─── Entries shown ───

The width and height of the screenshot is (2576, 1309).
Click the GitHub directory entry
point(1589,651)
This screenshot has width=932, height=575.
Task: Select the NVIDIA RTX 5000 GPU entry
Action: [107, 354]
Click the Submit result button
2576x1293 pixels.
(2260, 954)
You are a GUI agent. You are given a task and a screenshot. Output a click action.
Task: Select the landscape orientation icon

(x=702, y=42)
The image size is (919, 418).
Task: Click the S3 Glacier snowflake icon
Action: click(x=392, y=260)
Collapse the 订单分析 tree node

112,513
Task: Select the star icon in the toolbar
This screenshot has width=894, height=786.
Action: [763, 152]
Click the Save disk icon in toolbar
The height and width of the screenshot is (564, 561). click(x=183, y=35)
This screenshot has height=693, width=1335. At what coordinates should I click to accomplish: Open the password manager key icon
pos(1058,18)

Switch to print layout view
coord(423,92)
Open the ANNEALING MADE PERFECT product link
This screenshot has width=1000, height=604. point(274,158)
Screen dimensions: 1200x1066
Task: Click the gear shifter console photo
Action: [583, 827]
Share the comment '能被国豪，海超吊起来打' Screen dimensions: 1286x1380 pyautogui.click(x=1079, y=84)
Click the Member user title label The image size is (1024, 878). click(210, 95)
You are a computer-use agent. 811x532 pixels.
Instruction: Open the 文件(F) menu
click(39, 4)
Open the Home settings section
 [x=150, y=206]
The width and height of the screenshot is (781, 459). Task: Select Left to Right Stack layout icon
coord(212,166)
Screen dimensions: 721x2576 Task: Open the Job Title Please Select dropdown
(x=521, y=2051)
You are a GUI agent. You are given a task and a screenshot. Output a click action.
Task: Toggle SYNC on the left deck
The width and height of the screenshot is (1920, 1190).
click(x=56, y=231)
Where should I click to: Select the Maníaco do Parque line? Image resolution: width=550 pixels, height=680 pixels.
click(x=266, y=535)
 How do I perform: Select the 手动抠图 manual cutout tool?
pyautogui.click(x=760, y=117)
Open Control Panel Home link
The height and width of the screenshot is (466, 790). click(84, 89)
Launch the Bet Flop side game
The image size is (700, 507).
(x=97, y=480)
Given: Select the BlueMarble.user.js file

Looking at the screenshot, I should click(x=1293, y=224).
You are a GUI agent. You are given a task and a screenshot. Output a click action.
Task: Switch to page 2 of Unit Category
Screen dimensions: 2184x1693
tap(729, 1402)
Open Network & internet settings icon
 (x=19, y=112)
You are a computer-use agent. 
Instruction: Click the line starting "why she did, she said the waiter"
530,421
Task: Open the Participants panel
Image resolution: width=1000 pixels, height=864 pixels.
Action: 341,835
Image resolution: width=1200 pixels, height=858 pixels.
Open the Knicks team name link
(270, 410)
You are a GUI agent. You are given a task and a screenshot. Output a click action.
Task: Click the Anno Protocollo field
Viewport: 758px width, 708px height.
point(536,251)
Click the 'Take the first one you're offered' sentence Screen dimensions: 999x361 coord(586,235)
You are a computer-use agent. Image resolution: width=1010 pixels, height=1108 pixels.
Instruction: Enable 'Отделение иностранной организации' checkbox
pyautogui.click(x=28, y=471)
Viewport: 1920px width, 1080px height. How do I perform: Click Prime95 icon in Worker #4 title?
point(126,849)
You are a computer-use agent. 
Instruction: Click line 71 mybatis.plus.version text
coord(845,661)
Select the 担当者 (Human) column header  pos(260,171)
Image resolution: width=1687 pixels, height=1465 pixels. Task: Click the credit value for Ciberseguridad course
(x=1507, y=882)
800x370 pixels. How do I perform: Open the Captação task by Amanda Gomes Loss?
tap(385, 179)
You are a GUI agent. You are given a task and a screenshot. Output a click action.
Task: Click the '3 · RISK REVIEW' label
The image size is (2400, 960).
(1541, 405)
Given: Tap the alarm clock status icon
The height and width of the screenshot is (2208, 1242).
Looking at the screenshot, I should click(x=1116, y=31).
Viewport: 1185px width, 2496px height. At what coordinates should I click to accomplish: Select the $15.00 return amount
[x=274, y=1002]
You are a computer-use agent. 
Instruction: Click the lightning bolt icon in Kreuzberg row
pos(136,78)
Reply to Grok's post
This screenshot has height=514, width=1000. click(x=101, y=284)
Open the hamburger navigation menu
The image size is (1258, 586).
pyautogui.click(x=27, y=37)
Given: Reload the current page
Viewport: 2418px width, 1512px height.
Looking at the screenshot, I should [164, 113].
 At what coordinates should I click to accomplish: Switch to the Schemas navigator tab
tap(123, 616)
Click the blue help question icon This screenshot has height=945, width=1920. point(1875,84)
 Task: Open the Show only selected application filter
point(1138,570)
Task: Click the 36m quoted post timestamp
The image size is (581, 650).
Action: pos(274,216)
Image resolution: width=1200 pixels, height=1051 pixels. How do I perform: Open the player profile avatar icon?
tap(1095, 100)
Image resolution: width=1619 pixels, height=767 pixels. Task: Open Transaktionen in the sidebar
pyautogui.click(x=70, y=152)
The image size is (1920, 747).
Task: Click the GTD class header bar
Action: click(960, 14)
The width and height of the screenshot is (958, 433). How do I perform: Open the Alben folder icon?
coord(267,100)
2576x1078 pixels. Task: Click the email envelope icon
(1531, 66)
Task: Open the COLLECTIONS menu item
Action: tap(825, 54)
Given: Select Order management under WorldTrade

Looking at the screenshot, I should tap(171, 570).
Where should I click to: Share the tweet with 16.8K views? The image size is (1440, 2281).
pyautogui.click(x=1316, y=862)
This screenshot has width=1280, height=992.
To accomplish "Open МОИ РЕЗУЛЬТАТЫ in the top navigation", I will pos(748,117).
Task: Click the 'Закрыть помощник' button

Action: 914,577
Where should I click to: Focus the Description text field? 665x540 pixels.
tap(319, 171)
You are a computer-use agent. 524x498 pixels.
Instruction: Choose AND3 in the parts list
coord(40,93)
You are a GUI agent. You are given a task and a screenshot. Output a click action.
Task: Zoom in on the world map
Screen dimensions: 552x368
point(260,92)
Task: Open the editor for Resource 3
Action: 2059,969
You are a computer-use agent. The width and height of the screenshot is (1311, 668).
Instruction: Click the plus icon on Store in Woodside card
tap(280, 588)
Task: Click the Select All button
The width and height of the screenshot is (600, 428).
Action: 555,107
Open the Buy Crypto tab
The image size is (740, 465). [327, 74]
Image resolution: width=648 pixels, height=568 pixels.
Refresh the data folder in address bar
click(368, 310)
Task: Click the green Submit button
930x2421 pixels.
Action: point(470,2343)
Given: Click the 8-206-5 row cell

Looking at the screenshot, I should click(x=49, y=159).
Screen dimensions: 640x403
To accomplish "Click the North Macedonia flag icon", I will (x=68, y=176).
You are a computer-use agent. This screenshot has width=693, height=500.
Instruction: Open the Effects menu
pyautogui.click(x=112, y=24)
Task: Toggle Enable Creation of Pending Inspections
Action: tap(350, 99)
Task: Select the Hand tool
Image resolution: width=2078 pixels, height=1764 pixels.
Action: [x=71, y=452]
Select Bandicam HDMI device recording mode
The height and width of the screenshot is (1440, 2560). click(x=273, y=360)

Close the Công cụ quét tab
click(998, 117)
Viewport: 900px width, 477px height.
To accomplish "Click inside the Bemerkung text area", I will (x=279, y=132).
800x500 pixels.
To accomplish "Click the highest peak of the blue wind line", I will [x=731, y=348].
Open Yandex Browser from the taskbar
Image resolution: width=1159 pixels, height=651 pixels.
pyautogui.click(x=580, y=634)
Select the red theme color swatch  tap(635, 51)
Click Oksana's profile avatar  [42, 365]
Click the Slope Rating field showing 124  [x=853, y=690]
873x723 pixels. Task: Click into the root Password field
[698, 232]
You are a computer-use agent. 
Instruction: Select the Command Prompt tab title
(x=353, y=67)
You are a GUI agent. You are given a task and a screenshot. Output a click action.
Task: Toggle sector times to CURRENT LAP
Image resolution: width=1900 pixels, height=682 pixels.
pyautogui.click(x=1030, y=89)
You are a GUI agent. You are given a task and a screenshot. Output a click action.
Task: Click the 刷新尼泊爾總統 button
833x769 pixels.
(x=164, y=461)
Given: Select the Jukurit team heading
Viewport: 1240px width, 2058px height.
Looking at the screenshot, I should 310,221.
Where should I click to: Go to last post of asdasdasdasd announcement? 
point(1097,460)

───

Task to complete: Repeat the entries word for word, from the first line through the line that contains "(2260, 954)", with both ends included.

Task response:
The width and height of the screenshot is (2576, 1309).
Click the GitHub directory entry
point(1589,651)
This screenshot has width=932, height=575.
Task: Select the NVIDIA RTX 5000 GPU entry
Action: [107, 354]
Click the Submit result button
2576x1293 pixels.
(2260, 954)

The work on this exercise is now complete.